**Work task:** All of the data must be retyped exactly, with nothing left out.

**Source material:**
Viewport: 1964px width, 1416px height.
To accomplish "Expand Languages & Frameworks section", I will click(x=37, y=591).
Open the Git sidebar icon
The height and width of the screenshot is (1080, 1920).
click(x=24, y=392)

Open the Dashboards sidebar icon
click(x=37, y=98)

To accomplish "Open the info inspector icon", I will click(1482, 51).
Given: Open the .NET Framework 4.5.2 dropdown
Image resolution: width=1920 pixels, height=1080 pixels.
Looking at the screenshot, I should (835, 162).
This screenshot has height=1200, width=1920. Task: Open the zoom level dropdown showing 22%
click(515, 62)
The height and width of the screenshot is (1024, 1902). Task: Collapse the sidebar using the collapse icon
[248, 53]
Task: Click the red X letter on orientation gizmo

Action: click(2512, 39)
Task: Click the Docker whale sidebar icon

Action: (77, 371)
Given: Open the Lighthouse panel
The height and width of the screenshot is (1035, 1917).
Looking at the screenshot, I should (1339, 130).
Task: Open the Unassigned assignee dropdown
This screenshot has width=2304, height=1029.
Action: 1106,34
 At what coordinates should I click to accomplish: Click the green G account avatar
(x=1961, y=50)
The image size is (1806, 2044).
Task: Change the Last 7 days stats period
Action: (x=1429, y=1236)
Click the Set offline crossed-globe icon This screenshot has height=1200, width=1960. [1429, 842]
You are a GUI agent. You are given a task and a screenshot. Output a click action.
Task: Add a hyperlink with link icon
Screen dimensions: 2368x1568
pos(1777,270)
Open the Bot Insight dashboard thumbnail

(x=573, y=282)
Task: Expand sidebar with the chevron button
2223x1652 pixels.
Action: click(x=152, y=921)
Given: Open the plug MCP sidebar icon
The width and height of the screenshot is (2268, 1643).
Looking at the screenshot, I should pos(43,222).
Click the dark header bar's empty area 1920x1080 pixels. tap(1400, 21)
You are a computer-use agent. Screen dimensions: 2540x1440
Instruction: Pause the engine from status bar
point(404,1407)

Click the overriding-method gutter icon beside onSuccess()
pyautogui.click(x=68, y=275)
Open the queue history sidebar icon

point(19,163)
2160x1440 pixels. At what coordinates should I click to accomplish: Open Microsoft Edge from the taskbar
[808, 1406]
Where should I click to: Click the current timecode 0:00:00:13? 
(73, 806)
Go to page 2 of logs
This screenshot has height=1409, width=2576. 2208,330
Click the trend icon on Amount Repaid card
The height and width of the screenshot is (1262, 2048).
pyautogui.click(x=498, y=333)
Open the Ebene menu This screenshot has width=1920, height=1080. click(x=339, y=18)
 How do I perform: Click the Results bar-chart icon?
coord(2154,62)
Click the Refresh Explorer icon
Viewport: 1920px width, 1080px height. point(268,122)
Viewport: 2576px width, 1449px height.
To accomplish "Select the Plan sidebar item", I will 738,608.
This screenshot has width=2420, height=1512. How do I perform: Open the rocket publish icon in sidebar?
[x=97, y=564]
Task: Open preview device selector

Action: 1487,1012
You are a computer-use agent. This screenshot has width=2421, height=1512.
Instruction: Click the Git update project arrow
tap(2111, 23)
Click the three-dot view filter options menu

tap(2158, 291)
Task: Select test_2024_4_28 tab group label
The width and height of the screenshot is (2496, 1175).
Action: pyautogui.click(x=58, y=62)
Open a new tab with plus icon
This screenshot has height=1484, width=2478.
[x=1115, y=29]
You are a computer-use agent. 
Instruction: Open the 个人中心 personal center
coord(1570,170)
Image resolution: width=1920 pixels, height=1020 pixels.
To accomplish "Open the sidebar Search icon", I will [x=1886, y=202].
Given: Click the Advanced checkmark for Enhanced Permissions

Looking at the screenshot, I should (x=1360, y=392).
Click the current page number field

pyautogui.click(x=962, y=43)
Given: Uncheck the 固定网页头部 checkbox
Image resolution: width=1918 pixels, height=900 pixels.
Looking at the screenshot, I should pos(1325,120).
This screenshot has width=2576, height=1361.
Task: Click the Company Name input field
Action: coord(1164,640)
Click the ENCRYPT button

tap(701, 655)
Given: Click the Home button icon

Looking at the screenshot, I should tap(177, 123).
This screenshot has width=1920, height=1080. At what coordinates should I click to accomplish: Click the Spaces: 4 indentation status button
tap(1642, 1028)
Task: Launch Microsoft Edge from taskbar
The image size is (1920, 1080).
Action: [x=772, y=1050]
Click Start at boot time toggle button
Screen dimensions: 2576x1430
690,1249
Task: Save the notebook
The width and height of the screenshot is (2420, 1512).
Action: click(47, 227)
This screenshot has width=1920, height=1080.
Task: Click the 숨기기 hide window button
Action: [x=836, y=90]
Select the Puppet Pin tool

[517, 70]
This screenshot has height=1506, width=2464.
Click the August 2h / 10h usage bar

**Result:**
Viewport: 1964px width, 1416px height.
To accomplish "Expand Languages & Frameworks section", I will click(x=37, y=591).
Open the Git sidebar icon
The height and width of the screenshot is (1080, 1920).
click(x=24, y=392)

Open the Dashboards sidebar icon
click(x=37, y=98)

To accomplish "Open the info inspector icon", I will click(1482, 51).
Given: Open the .NET Framework 4.5.2 dropdown
Image resolution: width=1920 pixels, height=1080 pixels.
Looking at the screenshot, I should (835, 162).
This screenshot has height=1200, width=1920. Task: Open the zoom level dropdown showing 22%
click(515, 62)
The height and width of the screenshot is (1024, 1902). Task: Collapse the sidebar using the collapse icon
[248, 53]
Task: Click the red X letter on orientation gizmo

Action: click(2512, 39)
Task: Click the Docker whale sidebar icon

Action: (77, 371)
Given: Open the Lighthouse panel
The height and width of the screenshot is (1035, 1917).
Looking at the screenshot, I should (1339, 130).
Task: Open the Unassigned assignee dropdown
This screenshot has width=2304, height=1029.
Action: 1106,34
 At what coordinates should I click to accomplish: Click the green G account avatar
(x=1961, y=50)
The image size is (1806, 2044).
Task: Change the Last 7 days stats period
Action: (x=1429, y=1236)
Click the Set offline crossed-globe icon This screenshot has height=1200, width=1960. [1429, 842]
You are a GUI agent. You are given a task and a screenshot. Output a click action.
Task: Add a hyperlink with link icon
Screen dimensions: 2368x1568
pos(1777,270)
Open the Bot Insight dashboard thumbnail

(x=573, y=282)
Task: Expand sidebar with the chevron button
2223x1652 pixels.
Action: click(x=152, y=921)
Given: Open the plug MCP sidebar icon
The width and height of the screenshot is (2268, 1643).
Looking at the screenshot, I should pos(43,222).
Click the dark header bar's empty area 1920x1080 pixels. tap(1400, 21)
You are a computer-use agent. Screen dimensions: 2540x1440
Instruction: Pause the engine from status bar
point(404,1407)

Click the overriding-method gutter icon beside onSuccess()
pyautogui.click(x=68, y=275)
Open the queue history sidebar icon

point(19,163)
2160x1440 pixels. At what coordinates should I click to accomplish: Open Microsoft Edge from the taskbar
[808, 1406]
Where should I click to: Click the current timecode 0:00:00:13? 
(73, 806)
Go to page 2 of logs
This screenshot has height=1409, width=2576. 2208,330
Click the trend icon on Amount Repaid card
The height and width of the screenshot is (1262, 2048).
pyautogui.click(x=498, y=333)
Open the Ebene menu This screenshot has width=1920, height=1080. click(x=339, y=18)
 How do I perform: Click the Results bar-chart icon?
coord(2154,62)
Click the Refresh Explorer icon
Viewport: 1920px width, 1080px height. point(268,122)
Viewport: 2576px width, 1449px height.
To accomplish "Select the Plan sidebar item", I will 738,608.
This screenshot has width=2420, height=1512. How do I perform: Open the rocket publish icon in sidebar?
[x=97, y=564]
Task: Open preview device selector

Action: 1487,1012
You are a computer-use agent. This screenshot has width=2421, height=1512.
Instruction: Click the Git update project arrow
tap(2111, 23)
Click the three-dot view filter options menu

tap(2158, 291)
Task: Select test_2024_4_28 tab group label
The width and height of the screenshot is (2496, 1175).
Action: pyautogui.click(x=58, y=62)
Open a new tab with plus icon
This screenshot has height=1484, width=2478.
[x=1115, y=29]
You are a computer-use agent. 
Instruction: Open the 个人中心 personal center
coord(1570,170)
Image resolution: width=1920 pixels, height=1020 pixels.
To accomplish "Open the sidebar Search icon", I will [x=1886, y=202].
Given: Click the Advanced checkmark for Enhanced Permissions

Looking at the screenshot, I should (x=1360, y=392).
Click the current page number field

pyautogui.click(x=962, y=43)
Given: Uncheck the 固定网页头部 checkbox
Image resolution: width=1918 pixels, height=900 pixels.
Looking at the screenshot, I should pos(1325,120).
This screenshot has width=2576, height=1361.
Task: Click the Company Name input field
Action: coord(1164,640)
Click the ENCRYPT button

tap(701, 655)
Given: Click the Home button icon

Looking at the screenshot, I should tap(177, 123).
This screenshot has width=1920, height=1080. At what coordinates should I click to accomplish: Click the Spaces: 4 indentation status button
tap(1642, 1028)
Task: Launch Microsoft Edge from taskbar
The image size is (1920, 1080).
Action: [x=772, y=1050]
Click Start at boot time toggle button
Screen dimensions: 2576x1430
690,1249
Task: Save the notebook
The width and height of the screenshot is (2420, 1512).
Action: click(47, 227)
This screenshot has width=1920, height=1080.
Task: Click the 숨기기 hide window button
Action: [x=836, y=90]
Select the Puppet Pin tool

[517, 70]
This screenshot has height=1506, width=2464.
Click the August 2h / 10h usage bar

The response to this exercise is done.